Rather than focusing on making current AI implementations mirror human communication styles more precisely, perhaps we should be designing for the eventual world where AI mediates most routine communication, with detailed configuration being the exception rather than the rule.

The real "horseless carriage" thinking might be assuming humans will remain directly in the loop for routine communications at all.






Thinking on this more, I've realized there's an additional problem with Koomen's vision that might be even more significant than what I initially described.

It's actually potentially harmful that current AI email assistants try to impersonate their users. When these systems are designed to write as though they're you - using your voice, your style, your signature - they create a kind of social deception that undermines genuine human connection.

Consider what happens when you meet someone after your AI has "written as you" in an email exchange. They might reference specifics from "your" message that you have no actual knowledge of. You're supposedly continuing a conversation you never actually had. This creates an awkward disconnect that erodes the authenticity of human interaction.

In our rush to make AI communications feel natural by mimicking human writing styles, we risk something more valuable: genuine connection. The problem isn't just that current AI systems don't sound enough like us (Koomen's concern), it's that they're pretending to be us at all.

A more honest and ultimately more useful approach would be for AI agents to have their own distinct identities: "Sent on behalf of Mason" or "Read on behalf of Sarah." This transparency preserves both the utility value of efficient communication and the personal value of authentic human interaction.

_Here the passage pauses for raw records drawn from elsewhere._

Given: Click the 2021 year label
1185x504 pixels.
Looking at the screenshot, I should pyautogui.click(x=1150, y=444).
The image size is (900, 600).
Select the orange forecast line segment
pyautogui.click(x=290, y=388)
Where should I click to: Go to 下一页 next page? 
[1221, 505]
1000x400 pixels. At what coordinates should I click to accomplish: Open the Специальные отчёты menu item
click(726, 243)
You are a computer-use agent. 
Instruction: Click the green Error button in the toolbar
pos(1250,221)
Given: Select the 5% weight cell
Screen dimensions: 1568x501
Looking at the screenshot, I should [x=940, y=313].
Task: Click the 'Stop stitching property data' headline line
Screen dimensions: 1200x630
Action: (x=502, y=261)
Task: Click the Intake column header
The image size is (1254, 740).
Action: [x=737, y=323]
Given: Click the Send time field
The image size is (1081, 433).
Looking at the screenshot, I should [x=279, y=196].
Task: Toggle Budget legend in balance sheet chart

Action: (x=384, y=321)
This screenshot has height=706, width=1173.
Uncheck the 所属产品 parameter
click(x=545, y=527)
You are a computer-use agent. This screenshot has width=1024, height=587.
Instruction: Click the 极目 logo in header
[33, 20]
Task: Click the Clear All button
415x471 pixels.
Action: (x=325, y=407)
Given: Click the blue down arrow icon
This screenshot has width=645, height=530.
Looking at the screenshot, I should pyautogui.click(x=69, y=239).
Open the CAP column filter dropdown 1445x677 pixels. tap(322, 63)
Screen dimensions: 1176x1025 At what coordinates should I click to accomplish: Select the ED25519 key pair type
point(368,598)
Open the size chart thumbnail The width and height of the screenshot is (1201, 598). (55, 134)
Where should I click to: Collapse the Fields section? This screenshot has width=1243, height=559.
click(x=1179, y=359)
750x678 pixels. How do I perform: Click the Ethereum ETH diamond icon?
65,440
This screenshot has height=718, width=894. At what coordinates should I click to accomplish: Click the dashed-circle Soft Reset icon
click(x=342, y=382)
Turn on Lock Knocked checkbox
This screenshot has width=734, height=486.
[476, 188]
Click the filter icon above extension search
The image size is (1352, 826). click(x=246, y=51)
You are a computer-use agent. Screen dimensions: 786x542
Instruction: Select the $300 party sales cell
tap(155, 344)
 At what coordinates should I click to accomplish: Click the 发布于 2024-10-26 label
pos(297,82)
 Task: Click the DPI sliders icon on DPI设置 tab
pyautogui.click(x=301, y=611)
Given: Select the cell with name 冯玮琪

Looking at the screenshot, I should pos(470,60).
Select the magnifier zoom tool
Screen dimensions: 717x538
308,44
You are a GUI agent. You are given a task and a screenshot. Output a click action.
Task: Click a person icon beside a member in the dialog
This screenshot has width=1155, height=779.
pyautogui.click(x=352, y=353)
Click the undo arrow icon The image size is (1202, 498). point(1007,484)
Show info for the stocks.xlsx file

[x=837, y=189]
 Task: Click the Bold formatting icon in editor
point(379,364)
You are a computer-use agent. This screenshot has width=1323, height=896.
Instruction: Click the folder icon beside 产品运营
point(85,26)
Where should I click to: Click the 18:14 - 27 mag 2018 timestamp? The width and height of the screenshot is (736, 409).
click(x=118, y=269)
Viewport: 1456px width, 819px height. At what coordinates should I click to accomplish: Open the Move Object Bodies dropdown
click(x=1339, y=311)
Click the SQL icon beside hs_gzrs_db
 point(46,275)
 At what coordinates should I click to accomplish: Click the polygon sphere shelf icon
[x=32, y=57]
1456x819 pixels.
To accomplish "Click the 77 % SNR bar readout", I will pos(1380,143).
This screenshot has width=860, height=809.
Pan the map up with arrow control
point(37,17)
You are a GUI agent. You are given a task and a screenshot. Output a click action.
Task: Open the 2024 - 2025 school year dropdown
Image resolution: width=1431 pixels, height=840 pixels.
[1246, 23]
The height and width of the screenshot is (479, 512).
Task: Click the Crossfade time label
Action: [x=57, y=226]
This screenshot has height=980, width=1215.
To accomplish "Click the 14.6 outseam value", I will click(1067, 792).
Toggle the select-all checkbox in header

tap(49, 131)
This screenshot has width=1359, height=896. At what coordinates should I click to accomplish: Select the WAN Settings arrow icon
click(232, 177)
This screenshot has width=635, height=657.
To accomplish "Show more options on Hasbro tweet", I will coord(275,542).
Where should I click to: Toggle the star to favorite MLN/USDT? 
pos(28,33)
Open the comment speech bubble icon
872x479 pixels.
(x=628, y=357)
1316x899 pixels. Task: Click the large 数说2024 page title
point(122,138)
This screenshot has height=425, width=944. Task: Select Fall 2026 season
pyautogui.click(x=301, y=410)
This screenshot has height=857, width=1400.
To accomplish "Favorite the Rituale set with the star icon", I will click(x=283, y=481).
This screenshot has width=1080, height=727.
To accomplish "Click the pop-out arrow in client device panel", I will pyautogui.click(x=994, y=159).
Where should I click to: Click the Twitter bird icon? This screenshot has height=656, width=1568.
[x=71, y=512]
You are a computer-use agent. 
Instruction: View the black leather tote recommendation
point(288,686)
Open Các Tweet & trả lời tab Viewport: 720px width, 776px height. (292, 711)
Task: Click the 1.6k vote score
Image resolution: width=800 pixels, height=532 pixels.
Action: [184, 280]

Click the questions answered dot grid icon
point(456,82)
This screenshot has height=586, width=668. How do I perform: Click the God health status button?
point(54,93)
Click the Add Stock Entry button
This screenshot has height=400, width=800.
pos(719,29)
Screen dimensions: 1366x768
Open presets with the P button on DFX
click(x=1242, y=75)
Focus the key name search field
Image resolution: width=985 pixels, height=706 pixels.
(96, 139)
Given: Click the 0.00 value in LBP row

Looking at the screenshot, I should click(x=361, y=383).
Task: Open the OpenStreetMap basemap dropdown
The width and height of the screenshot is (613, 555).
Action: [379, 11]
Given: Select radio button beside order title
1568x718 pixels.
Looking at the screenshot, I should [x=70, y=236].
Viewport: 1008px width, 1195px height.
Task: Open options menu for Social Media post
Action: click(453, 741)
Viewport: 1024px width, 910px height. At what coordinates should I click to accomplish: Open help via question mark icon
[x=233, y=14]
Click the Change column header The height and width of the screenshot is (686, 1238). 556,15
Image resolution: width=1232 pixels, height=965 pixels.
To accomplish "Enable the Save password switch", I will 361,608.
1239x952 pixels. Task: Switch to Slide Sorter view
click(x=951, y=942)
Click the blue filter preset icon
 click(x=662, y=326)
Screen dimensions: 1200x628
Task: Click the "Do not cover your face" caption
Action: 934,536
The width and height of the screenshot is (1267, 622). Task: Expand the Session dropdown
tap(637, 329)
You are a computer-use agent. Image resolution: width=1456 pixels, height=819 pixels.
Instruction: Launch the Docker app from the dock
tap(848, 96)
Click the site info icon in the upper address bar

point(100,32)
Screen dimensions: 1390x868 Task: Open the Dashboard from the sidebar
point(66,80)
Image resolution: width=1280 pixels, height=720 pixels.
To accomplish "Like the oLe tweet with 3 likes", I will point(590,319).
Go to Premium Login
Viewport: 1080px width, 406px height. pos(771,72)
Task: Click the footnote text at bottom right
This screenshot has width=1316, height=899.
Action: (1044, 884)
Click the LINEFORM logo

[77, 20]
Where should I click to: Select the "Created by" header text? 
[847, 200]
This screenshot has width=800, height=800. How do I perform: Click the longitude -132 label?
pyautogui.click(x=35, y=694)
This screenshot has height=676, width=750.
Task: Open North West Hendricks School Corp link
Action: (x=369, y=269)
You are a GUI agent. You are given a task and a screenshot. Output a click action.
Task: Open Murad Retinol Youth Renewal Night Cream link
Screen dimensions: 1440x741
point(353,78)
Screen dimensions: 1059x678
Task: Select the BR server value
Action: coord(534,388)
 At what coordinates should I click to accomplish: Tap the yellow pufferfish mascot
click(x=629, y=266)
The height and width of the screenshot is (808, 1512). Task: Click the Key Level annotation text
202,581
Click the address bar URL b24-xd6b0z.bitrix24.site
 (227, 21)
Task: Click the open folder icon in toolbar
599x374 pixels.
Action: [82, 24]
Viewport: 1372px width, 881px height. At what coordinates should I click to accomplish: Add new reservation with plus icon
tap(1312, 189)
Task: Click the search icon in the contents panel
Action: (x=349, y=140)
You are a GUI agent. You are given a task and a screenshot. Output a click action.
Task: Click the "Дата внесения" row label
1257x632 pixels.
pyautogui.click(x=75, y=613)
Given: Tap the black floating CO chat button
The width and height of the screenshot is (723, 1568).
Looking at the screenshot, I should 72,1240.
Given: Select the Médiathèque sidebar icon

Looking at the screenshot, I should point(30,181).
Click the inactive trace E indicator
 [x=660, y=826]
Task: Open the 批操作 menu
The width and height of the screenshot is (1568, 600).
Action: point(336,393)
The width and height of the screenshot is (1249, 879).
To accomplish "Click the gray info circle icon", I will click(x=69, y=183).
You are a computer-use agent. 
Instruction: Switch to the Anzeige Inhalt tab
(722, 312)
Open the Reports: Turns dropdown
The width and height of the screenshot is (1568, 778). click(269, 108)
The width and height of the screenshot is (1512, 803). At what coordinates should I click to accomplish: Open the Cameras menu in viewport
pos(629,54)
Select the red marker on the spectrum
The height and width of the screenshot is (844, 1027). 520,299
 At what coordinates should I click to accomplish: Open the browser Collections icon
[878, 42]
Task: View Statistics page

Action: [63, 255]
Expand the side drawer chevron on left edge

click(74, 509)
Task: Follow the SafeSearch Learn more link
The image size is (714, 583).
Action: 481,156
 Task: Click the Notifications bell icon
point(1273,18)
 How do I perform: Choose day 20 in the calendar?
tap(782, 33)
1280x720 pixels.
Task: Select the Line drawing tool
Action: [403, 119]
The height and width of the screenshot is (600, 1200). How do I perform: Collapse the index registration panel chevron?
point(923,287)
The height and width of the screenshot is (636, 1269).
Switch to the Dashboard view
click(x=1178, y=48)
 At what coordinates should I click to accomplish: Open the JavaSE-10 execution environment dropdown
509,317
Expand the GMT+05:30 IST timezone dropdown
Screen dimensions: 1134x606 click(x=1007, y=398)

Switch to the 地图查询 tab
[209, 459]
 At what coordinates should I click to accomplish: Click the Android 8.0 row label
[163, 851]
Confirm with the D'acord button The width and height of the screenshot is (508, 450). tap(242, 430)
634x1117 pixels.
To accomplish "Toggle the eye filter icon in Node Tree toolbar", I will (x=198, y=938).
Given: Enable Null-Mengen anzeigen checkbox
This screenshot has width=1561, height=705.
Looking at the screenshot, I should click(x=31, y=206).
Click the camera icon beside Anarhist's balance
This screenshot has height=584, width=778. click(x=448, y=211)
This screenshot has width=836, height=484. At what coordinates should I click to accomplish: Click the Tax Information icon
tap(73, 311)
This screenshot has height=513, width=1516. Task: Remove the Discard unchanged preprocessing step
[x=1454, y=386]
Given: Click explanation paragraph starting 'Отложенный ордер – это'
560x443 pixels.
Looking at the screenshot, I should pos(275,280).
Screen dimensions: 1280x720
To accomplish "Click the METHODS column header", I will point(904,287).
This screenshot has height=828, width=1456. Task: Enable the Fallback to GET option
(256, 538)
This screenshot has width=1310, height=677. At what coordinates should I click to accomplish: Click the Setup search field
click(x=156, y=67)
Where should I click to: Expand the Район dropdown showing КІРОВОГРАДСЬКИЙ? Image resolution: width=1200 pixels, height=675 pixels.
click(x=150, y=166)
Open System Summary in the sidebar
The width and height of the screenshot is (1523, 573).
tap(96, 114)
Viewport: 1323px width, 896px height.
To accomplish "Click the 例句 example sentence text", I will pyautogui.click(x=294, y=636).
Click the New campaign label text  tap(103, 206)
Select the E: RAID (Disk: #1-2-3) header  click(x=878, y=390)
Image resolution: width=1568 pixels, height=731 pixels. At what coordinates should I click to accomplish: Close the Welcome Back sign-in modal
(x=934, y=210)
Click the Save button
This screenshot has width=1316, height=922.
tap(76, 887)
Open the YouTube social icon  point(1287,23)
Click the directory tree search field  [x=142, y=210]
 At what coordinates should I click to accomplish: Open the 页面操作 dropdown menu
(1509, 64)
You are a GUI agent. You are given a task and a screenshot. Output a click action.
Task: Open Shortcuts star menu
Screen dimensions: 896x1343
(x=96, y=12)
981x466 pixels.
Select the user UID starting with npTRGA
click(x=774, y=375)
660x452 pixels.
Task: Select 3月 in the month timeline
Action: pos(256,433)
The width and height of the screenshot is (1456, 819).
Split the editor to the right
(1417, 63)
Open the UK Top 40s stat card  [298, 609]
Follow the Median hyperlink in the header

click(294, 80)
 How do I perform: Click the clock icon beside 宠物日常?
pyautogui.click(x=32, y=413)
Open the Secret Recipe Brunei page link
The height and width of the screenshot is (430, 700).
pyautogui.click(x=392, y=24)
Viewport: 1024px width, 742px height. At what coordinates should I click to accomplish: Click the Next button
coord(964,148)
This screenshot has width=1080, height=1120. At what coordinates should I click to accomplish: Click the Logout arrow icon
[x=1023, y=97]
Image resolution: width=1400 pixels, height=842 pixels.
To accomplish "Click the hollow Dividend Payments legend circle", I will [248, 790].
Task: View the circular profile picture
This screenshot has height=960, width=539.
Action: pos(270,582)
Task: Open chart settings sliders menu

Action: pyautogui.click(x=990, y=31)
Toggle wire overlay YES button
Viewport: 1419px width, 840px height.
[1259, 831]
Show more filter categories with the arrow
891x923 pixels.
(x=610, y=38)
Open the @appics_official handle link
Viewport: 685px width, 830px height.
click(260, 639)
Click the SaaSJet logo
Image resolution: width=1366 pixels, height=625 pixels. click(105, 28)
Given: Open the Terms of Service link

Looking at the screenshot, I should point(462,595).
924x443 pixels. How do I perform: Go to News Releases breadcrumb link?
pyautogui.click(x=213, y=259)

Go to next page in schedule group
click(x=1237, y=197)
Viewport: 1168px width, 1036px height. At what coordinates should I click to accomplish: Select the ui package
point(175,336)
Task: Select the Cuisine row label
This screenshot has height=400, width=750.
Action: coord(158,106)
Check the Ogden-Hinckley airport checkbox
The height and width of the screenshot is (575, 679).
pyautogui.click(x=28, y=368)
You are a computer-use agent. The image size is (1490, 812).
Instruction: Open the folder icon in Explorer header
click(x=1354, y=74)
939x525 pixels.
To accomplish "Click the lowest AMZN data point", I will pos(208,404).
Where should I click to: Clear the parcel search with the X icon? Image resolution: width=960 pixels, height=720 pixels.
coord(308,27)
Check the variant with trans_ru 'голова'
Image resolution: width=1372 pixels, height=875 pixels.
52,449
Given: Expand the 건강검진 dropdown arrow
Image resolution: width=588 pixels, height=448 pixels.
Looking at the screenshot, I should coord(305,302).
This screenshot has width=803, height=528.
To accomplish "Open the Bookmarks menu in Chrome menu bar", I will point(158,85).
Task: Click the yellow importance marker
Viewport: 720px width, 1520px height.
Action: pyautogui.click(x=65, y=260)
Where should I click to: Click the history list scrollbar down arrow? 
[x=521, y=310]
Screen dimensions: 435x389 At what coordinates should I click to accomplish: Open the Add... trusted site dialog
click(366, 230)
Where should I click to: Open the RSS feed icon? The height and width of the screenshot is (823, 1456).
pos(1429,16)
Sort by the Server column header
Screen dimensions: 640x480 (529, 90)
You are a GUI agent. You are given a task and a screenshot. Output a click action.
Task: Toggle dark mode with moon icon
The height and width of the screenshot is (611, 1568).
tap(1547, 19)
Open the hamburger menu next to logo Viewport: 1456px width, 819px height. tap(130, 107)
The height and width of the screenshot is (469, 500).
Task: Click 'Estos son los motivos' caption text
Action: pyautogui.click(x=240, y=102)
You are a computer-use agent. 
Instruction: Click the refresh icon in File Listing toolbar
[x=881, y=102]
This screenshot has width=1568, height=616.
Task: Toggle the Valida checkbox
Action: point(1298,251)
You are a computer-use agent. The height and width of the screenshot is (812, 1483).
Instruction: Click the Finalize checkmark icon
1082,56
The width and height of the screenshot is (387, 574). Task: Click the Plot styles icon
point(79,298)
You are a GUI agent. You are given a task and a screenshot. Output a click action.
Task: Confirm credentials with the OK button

For AI-mediated communication to truly succeed long-term, we need to separate:

1. Utility communications (scheduling, information sharing, routine updates)

2. Personal communications (relationship building, creative collaboration, emotional connection)

When we blur these lines by having AI impersonate us for utility communications, we risk devaluing the currency of genuine person-to-person exchanges. After all, part of what makes a personal message meaningful is knowing that another human took time specifically for you.

So while I still believe agent-to-agent negotiation is the future of routine communications, I think transparency about AI involvement is equally (if not more) important. The end state isn't AI that perfectly mimics our writing styles; it's a communication ecosystem where AI handles routine exchanges transparently, while preserving the special value of genuine human connection.